_The task_. The answer is the data below, repeated exactly, with no pictures included.

-- Entries supplied follows --

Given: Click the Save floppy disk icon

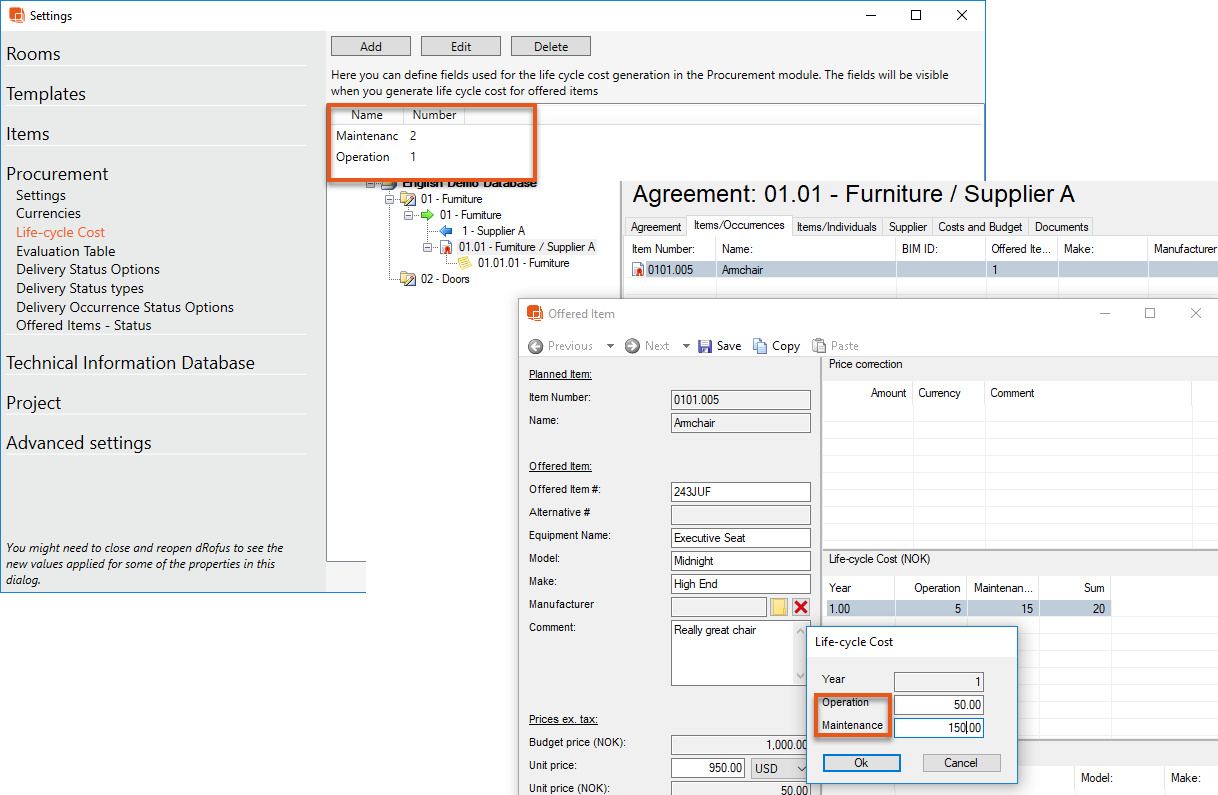Looking at the screenshot, I should (x=706, y=346).
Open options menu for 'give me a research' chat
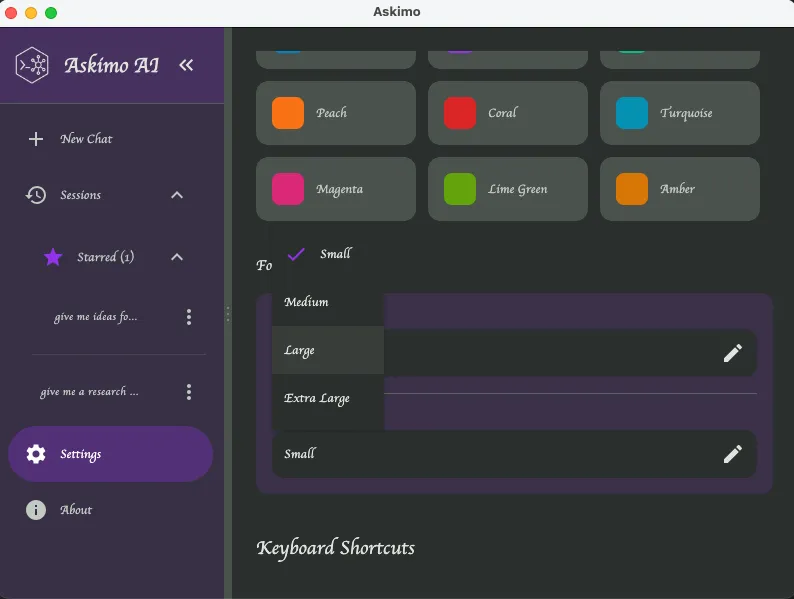 pyautogui.click(x=189, y=392)
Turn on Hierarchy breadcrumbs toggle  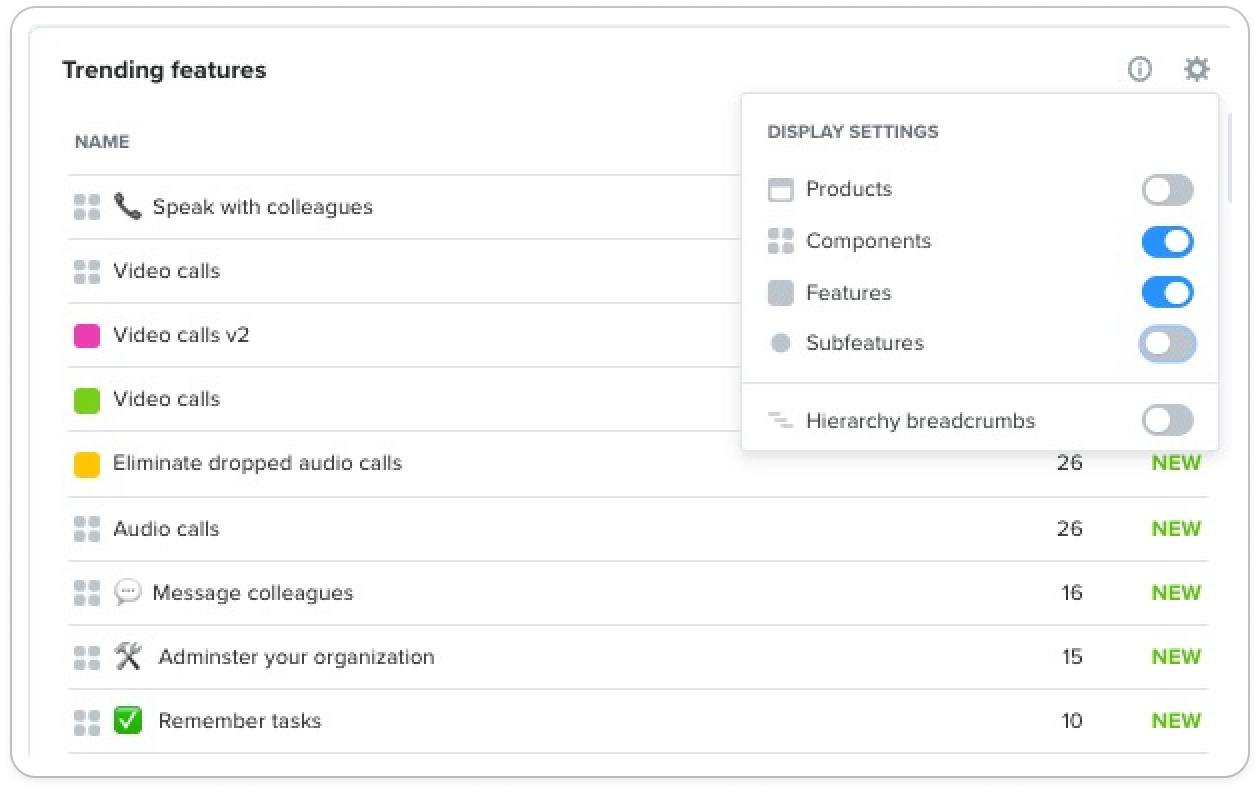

-- Entries supplied concluded --

_Finished exercise_.
Given: Click the Save floppy disk icon

Looking at the screenshot, I should (x=706, y=346).
Open options menu for 'give me a research' chat
 pyautogui.click(x=189, y=392)
Turn on Hierarchy breadcrumbs toggle  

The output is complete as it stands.